Dec 5, 2025
THE RETURN OF RAILWAY AMBITION IN A COUNTRY READY TO REBUILD

Photo credit: Local Beirut urban heritage archives
Lebanon’s railway network, once the beating steel artery of the eastern Mediterranean, is stirring back to life. After fifty years of silence, the country is finally confronting its long-abandoned lines and asking whether the railways that once shaped its modern identity can rise again. What began as scattered restoration efforts has, in 2025, become a groundswell of public interest and institutional attention. The revival is no longer wishful thinking; it is an early movement toward reclaiming the nation’s transport legacy.
A System Once Central to the Middle East

Photo credit: Train Lebanon archival map
Lebanon once operated over 400 kilometres of track connecting Beirut, Tripoli, Rayak, and the Syrian border. Its Ottoman-era Beirut–Damascus line, inaugurated in 1895, was one of the region’s most important international rail links. By the 1960s, trains carried schoolchildren, agricultural produce, mail, and cross-border passengers with a reliability that now feels unimaginable.
Civil war brought this entire system to a halt. By the 1990s, the network had been stripped, encroached upon, or left to deteriorate under the ravages of rust and vegetation. Lebanon entered the 21st century as a country where railroads existed only in memory. But the past year has finally broken that inertia.
A Station Reborn

Photo credit: UNESCO Beirut Office
The revival begins at Mar Mikhael, the historic Beirut terminus that for decades symbolised abandonment. Today, scaffolding climbs the old stone walls, and workers carefully remove years of damage caused by blast, weathering, and neglect. Under a new partnership between the Lebanese government and UNESCO, the station is undergoing a full architectural and heritage restoration. While trains are not yet returning to their platforms, restoring this national landmark signals something far more important: state-level recognition that the railway is not dead.
This is the first physical investment in Lebanon’s rail heritage in decades. The project has reignited public dialogue, demonstrating that railway rehabilitation is not merely nostalgic, but also infrastructural, cultural, and strategic.
Restoring Memories, One Rail at a Time


Photo credit: Baabda Municipality & volunteers
In Baabda, the revival takes a grassroots form. A 4-kilometre stretch of abandoned track has been cleared, cleaned, and reopened as the Baabda Railway Trail. Old sleepers have been exposed, rails preserved, and vegetation trimmed away to reveal a forgotten corridor.
Families now walk these tracks on weekends. Elderly residents pause to tell stories of riding the train to school or visiting relatives across the mountains. The trail reminds visitors that this infrastructure was once alive with movement. It is not a traditional transport project, but it signals a significant shift. A population that reconnects with its railway history becomes a population that demands its return.
How Other Nations Revived Their Railways — Lessons for Lebanon

Photo credit: Baabda Municipality & volunteers
In Baabda, the revival takes a grassroots form. A 4-kilometre stretch of abandoned track has been cleared, cleaned, and reopened as the Baabda Railway Trail. Old sleepers have been exposed, rails preserved, and vegetation trimmed away to reveal a forgotten corridor.
Families now walk these tracks on weekends. Elderly residents pause to tell stories of riding the train to school or visiting relatives across the mountains. The trail reminds visitors that this infrastructure was once alive with movement. It is not a traditional transport project, but it signals a significant shift. A population that reconnects with its railway history becomes a population that demands its return.
How Other Nations Revived Their Railways — Lessons for Lebanon

Photo credits: ONCF Morocco
Morocco offers another striking example. Through ONCF, it modernised its legacy network, secured international partnerships, and ultimately launched Africa’s first high-speed line. Morocco’s rail renaissance is a reminder that even nations with limited resources can make significant strides when policy, funding, and expertise align.
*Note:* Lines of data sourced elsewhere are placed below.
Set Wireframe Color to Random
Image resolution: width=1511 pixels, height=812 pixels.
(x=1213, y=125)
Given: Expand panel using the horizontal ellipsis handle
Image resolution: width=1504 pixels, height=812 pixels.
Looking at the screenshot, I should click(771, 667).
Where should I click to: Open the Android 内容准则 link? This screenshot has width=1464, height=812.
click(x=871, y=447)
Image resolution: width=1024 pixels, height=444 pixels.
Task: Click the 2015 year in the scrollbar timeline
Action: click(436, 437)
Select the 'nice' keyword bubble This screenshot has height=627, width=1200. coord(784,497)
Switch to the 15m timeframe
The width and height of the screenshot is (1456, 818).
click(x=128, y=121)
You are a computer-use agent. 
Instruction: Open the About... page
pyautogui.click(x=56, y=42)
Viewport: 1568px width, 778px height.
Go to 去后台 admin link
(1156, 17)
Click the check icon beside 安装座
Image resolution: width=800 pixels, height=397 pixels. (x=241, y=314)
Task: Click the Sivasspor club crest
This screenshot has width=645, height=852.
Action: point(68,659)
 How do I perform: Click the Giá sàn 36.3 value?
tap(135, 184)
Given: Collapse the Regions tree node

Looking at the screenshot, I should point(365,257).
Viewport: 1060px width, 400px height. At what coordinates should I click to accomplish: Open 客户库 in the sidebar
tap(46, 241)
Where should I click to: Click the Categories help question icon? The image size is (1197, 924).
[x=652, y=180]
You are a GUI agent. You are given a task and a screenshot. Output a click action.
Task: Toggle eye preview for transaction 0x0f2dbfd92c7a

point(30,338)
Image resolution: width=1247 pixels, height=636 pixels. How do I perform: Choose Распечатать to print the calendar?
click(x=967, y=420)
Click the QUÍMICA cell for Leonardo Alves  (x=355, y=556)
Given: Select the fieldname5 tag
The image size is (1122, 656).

Photo credits: Vietnam Railways
Vietnam’s revival demonstrates the practicality of a freight-first strategy. By restarting cargo operations and utilising rail to enhance port connectivity, the country generated the revenue necessary to restore broader passenger operations.
Such models show that Lebanon’s revival is not implausible, but it does require a deliberate strategy. Freight between Tripoli, Beirut, and the Syrian border may prove to be the most realistic entry point, laying a foundation that can financially sustain future passenger routes.
Lebanon’s Crossroads: Symbolism or Strategy?

Photo credit: Lebanese Railways archives

Photo credit: Public Transport Authority (LRPTA) archives
Lebanon now stands at a decisive moment. The restoration of Mar Mikhael and the Baabda Railway Trail, while deeply meaningful, remains a symbolic gesture unless followed by institutional resolve. True revival requires an empowered national rail authority, legal protection of rail corridors, long-term investment planning, and regional cooperation, especially for cross-border freight.
The country must decide whether these early projects become catalysts or curiosities. The momentum is real, but it must be matched by policy, funding, and political stability.
A Future Still on the Horizon
Back at Mar Mikhael, the outlines of the station’s old roof are gradually returning to shape. Engineers inspect its timber arches, designers study aged blueprints, and volunteers document every detail of preservation. For the first time in half a century, Lebanon’s railway story feels unfinished, not abandoned.
The nation is rediscovering the power of rail, not as a nostalgic relic, but as an essential infrastructure for economic recovery, heritage preservation, and regional reintegration. The revival is still in its early chapters, but the country has begun to reclaim the tracks that once connected its people and its future.
Lebanon’s railway is no longer a relic. In 2025, it is becoming a possibility again, one restored station, one cleared track, and one renewed vision at a time.
Disclaimer
This article reflects the personal editorial perspective of the Editor-in-Chief and is intended for informative and analytical purposes only. All interpretations, opinions, and projections expressed herein are subjective and do not represent official positions of any government, organisation, institution, or entity mentioned. The content is based on publicly available information and reasonable editorial judgment. It is not intended to cause harm, defamation, or misrepresentation, nor to assert any claims of legal, contractual, or operational liability on any party. Readers are advised to verify information independently where necessary.